On Genetics Terminology – DON’T PANIC!
This is more of a research article than most. However, if you have never studied genetics, microbiology, or perhaps even taken biology as a matric subject then you are in the majority! Many people scan through bits of text, see a couple of scientific terms and literally switch off or move swiftly on.
As an aside, I recall some of the people in my school having a similar knee jerk response just to the word ‘mathematics’. When I do a bit of neuro-psychological testing – basically IQ testing – with clients today, I find they do much better in the mathematics subtest if I don’t label it as maths when we begin the section!

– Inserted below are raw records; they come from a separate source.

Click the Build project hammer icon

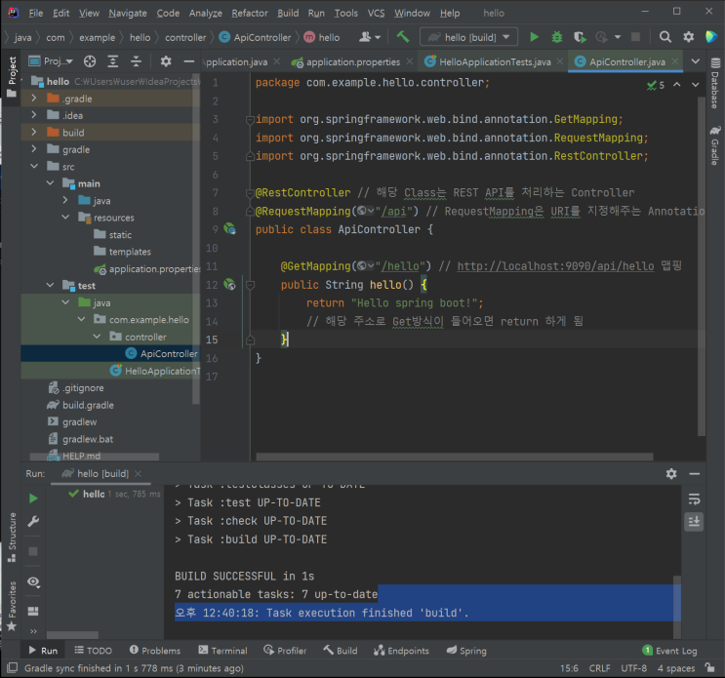(402, 37)
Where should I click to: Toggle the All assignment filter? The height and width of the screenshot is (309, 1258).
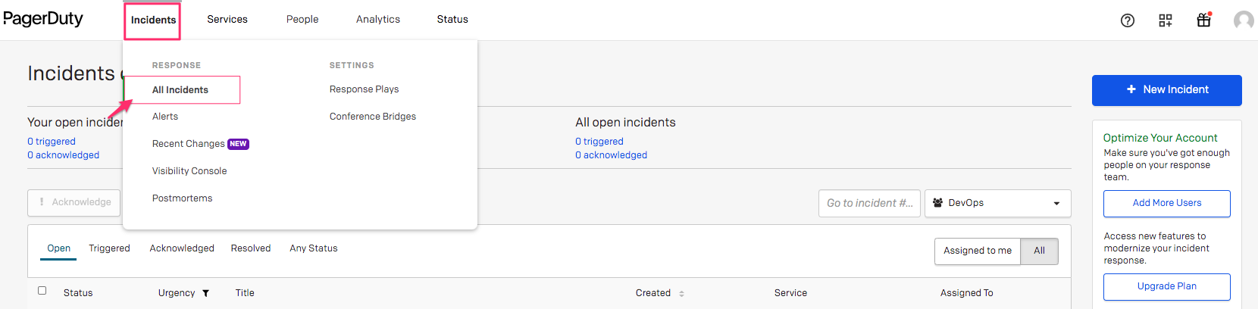(x=1039, y=251)
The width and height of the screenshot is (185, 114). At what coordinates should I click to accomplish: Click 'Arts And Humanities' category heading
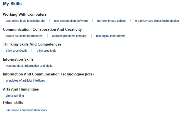[21, 89]
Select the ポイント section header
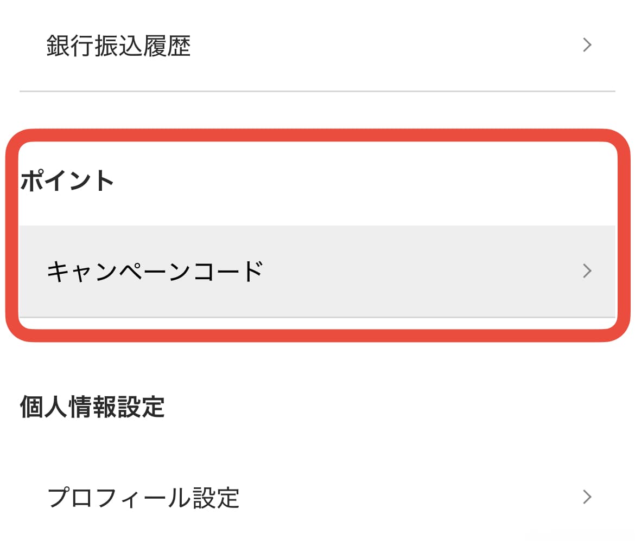Screen dimensions: 635x541 [66, 181]
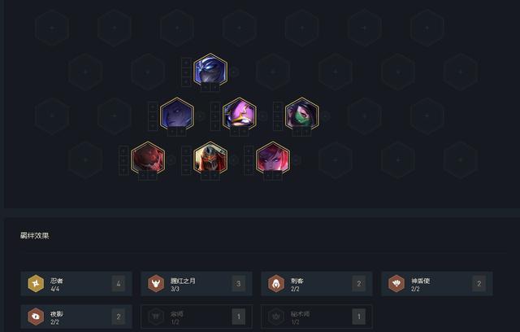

Anyhow, feel free to first read my short article on Genetics 101, which provides a brief, easily understandable, layman to layman overview of (at least a minuscule subsection) of genetics. It will cover everything you might need to know to get the maximum out of this article.
Gene Expression
Would you believe that if you are healthy but haven’t been exercising then just one brief yet intense spell of exercise actually changes your DNA! It appears that DNA methylation (or DNA de-methylation) is activated and plays a role in exercise based gene expression. Some of the genes activated lead to processes that break down calories and fat or help stabilise blood glucose.
Now, this is actually fascinating stuff. It had been thought for a long period of time that once a cell became an adult cell gene methylation stabilised and then gene expression like genetic structure was fixed.

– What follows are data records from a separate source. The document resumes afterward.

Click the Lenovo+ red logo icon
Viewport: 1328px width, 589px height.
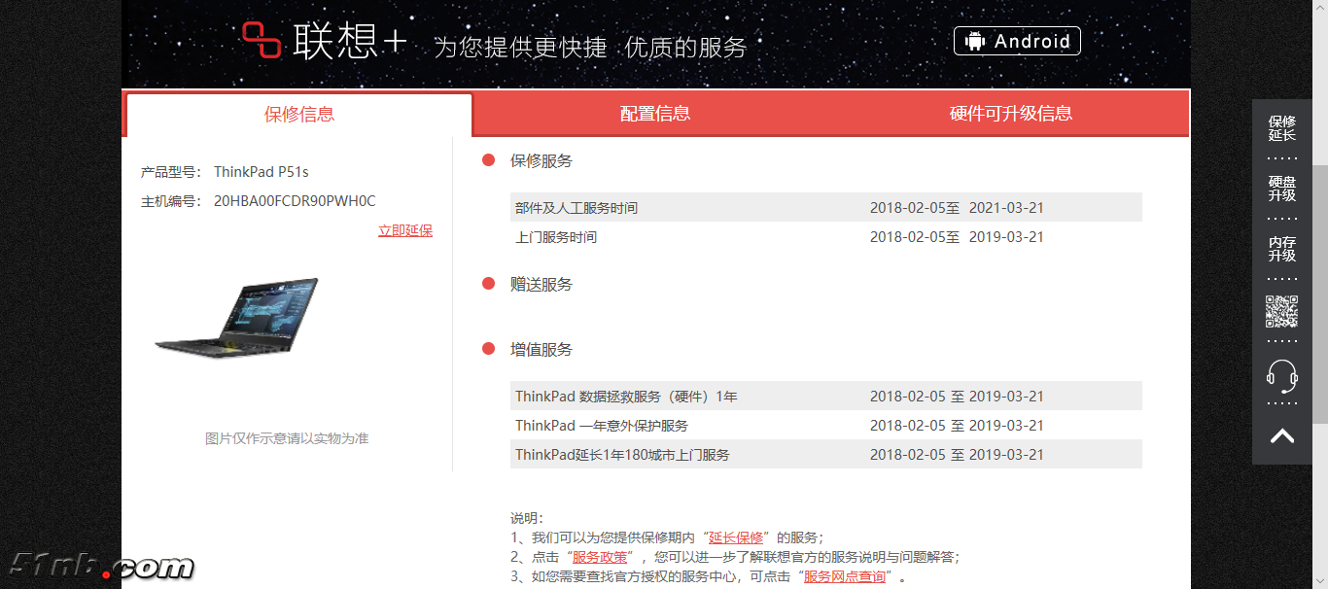click(262, 41)
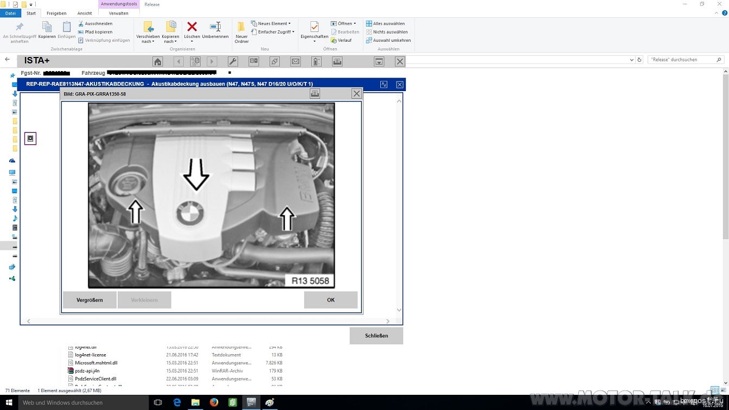Screen dimensions: 729x410
Task: Click the envelope feedback icon in ISTA+ toolbar
Action: click(296, 62)
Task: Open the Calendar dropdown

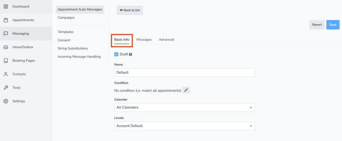Action: click(184, 108)
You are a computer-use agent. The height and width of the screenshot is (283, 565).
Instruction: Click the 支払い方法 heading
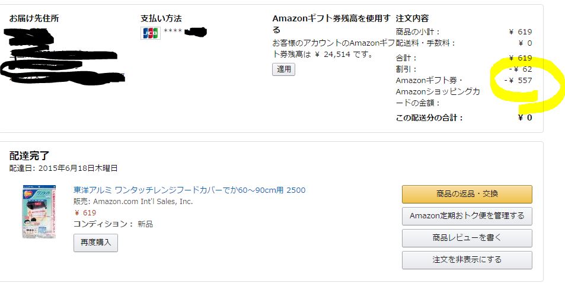[161, 18]
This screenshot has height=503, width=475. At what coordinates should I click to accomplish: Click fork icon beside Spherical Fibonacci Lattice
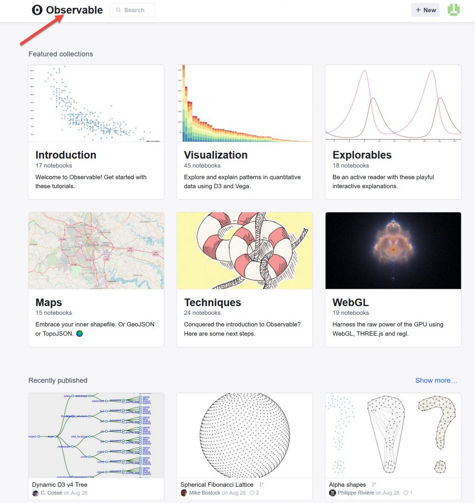pos(262,485)
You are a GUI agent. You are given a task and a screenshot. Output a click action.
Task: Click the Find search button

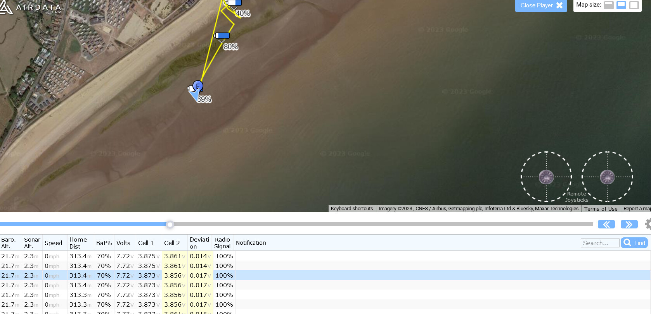click(x=634, y=243)
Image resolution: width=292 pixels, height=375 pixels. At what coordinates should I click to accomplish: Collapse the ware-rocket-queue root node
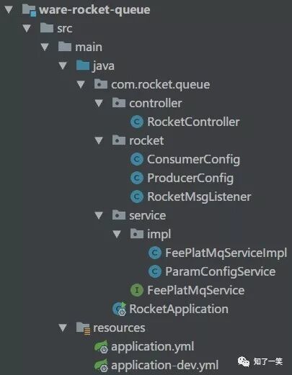pos(9,9)
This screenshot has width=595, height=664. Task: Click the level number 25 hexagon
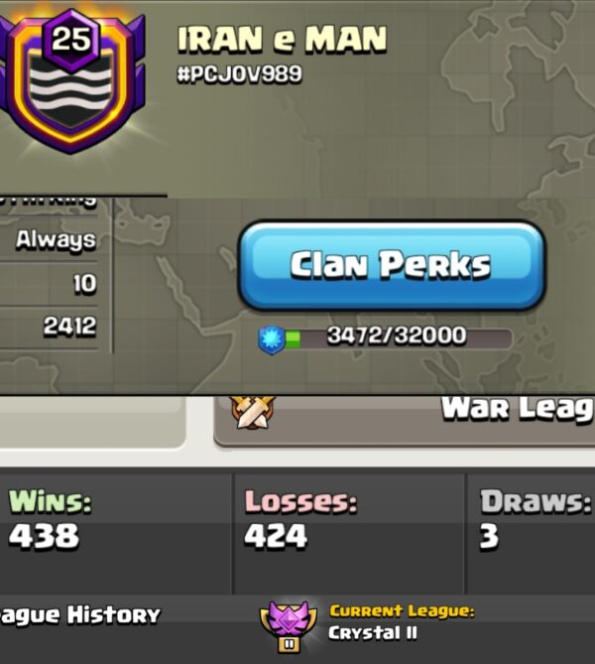[x=71, y=40]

Put differently it was thought that we inherit a set of genes and then are stuck with them!
However, it turns out that although your genetic make-up is fixed, the presence (or absence) of certain methyl groups at certain DNA positions can actually affect gene expression.
Three Studies Demonstrating That Exercise Alters Genetic Expression
Study 1
The research showed that in certain genes used in energy metabolism, like PGC-1α, PPAR-δ and PDK4, the exercise resulted in DNA demethylation in certain genetic areas, and this facilitated the transcription of particular genes. The degree of methylation also correlated with the intensity of the exercise.
Now generally when methyl groups are present (methylation) in most circumstances this serves to limit genetic expression. The demethylation allowed genetic expression of the metabolic (fat burning) genes PGC-1α, PPAR-δ and PDK4.
Study 2
This study examined the ramifications of exercise on genetic expression. It examined weight loss in 35 year old healthy but slightly overweight men over 6 months of exercise. In fact, the research discovered epigenetic changes in around 7000 genes (we apparently have between 20 000 and 25 000). Epigenetic changes are environmental changes that lead to changes in the way that certain genes are ‘read’, and therefore alter genetic expression. Some of these areas contained sites with obesity candidate genes.
Consequently, demethylation allowed for greater calorie and fat burning!
Study 3
This study examined the ramifications of exercise on genetic expression in more detail. It utilised normal weight subjects who led a sedentary lifestyle, as well as a second group consisting of individuals with or without diabetes type 2. The subjects were placed on a 6 month exercise program and then examined on both weight loss and diabetes measures.
Global DNA methylation changed, and 17,975 individual CpG sites in 7,663 unique genes showed altered levels of DNA methylation. Equally, altered mRNA expression occurred at 1/3 of gene regions with altered DNA methylation, including RALBP1, HDAC4 and NCOR2. 18 obesity and 21 type 2 diabetes candidate genes had CpG sites with differences in DNA methylation in response to exercise, including TCF7L2 and KCNQ1. There was a simultaneous alteration in mRNA expression for 6 of those genes.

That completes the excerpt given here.